否则，客户端将对数据进行分片成块（请参阅下一节），且每个块均被加密并发送到服务器。在这种情况下，content 包含指向各个块的 URI 清单列表（由 Hashlinks 完整性保护）。

• 客户端：加密资源结构（L1）

这是创建加密资源的过程。如果数据已经被分片成块，则在将各个块写入服务器后执行此操作。

• id          

• index - 客户端准备的加密索引标签（与加密资源上的隐私保护查询配合使用）             

• 块大小（如果与全局配置中的默认大小不同）             

• 版本化元数据 - 例如序列号，类似 Git 的哈希值或其他机制             

• 加密的资源有效负载 - 可编码为 jwe，cwe 或采用其他适当的机制             

1.2.2 第2层（L2）职责

第2层由一个系统组成，该系统能够在多个实体之间共享数据，进行版本控制和复制，并能够以有效的方式执行隐私保护搜索。

• 客户端：加密搜索索引（L2）

为了启用隐私保护查询（检索索引对于服务器而言是不透明的），客户端必须准备一个加密索引标签列表（与加密数据一起存储在“加密资源”中）。

• 客户端：版本控制和复本控制（L2）

服务器必须至少支持一种版本控制机制。复本控制由客户端完成（因为客户端控制密钥，知道数据要复制到哪些其它服务器等）。如果一个加密数据仓库实现需要提供复本控制功能，则必须选择某个版本控制策略（因为复制必然涉及冲突解决）。某些版本控制策略是隐式的（“ 最后写入胜出” ，例如 rsync 或将文件上传到文件托管服务）。但是，复本策略始终意味着应引入某种冲突解决机制。

• 客户：与其他实体共享（L2）

单个数据仓库的授权机制选择决定了客户端如何与其他实体共享资源（授权功能链或类似机制）。

1.2.3 第3层（L3）职责

• 服务器：通知（L3）

数据存储提供商能够在更改持久化数据时通知客户端会给系统实现带来很大帮助。服务器可以选择实现一种机制，客户端可以通过该机制订阅数据仓库中的更改。

• 客户端：数据仓库范围别的完整性保护（L3）

提供整个数据仓库范围的完整性保护，可以防止恶意存储提供商以无法检测的方式修改数据。例如，将文档还原为旧版本或删除数据。这种完整性保护要求客户端存储所有属于用户的资源标识符的全局目录以及最新版本，并保持最新状态。一些客户端可能会在本地存储此目录的副本（并使用诸如 Hashlinks 等的完整性保护机制），以防止服务器干扰或删除。

二、扩展

加密数据仓库应支持一些扩展：

• 协议/ API -可以使用一种或多种协议（例如 library API、HTTPS、gRPC 或 Bluetooth）访问系统。             

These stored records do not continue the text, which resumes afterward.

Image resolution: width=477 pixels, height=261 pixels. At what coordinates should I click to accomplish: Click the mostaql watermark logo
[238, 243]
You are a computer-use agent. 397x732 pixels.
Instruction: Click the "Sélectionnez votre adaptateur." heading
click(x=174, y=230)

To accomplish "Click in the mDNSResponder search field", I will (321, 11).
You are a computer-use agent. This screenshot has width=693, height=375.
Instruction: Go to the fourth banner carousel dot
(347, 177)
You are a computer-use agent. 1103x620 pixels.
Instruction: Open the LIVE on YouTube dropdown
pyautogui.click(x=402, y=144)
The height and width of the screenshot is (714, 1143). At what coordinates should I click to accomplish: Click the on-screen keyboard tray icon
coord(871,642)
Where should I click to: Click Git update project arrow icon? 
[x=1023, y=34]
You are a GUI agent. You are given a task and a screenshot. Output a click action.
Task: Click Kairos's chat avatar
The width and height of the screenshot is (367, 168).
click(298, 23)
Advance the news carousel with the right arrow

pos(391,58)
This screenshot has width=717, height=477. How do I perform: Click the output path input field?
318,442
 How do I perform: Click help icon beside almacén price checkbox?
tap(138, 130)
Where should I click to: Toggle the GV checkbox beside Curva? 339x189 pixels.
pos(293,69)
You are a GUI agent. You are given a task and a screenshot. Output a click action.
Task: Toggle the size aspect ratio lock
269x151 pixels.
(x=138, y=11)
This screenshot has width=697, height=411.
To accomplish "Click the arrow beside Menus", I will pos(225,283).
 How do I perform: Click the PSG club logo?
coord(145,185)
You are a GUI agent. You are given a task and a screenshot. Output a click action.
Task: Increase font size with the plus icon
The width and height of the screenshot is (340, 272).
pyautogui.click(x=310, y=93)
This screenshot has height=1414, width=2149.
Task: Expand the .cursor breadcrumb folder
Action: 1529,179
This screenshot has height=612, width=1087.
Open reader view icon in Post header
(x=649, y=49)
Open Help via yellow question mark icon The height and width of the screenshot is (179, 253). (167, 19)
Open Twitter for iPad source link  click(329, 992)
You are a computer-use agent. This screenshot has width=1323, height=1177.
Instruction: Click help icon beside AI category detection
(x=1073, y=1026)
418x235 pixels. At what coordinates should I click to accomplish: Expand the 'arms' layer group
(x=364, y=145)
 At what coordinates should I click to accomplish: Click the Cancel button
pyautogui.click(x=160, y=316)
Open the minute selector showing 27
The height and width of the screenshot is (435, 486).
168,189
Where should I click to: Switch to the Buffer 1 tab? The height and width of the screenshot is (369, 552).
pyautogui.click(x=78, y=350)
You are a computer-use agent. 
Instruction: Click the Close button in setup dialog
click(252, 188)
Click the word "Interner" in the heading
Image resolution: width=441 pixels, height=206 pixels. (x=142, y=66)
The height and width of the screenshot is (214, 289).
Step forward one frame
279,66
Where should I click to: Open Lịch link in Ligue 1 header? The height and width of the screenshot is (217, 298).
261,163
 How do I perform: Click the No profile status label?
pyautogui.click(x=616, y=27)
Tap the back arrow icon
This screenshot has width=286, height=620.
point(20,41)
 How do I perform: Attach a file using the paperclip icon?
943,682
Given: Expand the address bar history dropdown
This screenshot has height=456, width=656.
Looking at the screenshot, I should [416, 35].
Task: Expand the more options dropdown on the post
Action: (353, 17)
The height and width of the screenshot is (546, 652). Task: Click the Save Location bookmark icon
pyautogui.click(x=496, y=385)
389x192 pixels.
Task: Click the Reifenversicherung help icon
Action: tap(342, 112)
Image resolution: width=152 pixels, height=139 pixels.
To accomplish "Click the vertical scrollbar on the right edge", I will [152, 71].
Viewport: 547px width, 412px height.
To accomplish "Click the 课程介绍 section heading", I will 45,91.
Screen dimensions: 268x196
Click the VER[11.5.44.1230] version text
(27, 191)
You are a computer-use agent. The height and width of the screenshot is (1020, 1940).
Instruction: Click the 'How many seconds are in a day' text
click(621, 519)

• 加密方案 - 可以使用一种或多种加密方案，例如使用 AES-GCM 或 XSalsa20Poly1305来加密数据。             

• 授权策略 - 一种或多种授权策略（例如 OAuth2、HTTP 签名或授权功能）可用于保护对加密数据的访问。             

• 版本控制策略和复本策略 - 可以使用一种或多种版本控制和复本策略，例如计数器、密码学哈希或 CRDTs（无冲突复制数据类型）来同步数据。             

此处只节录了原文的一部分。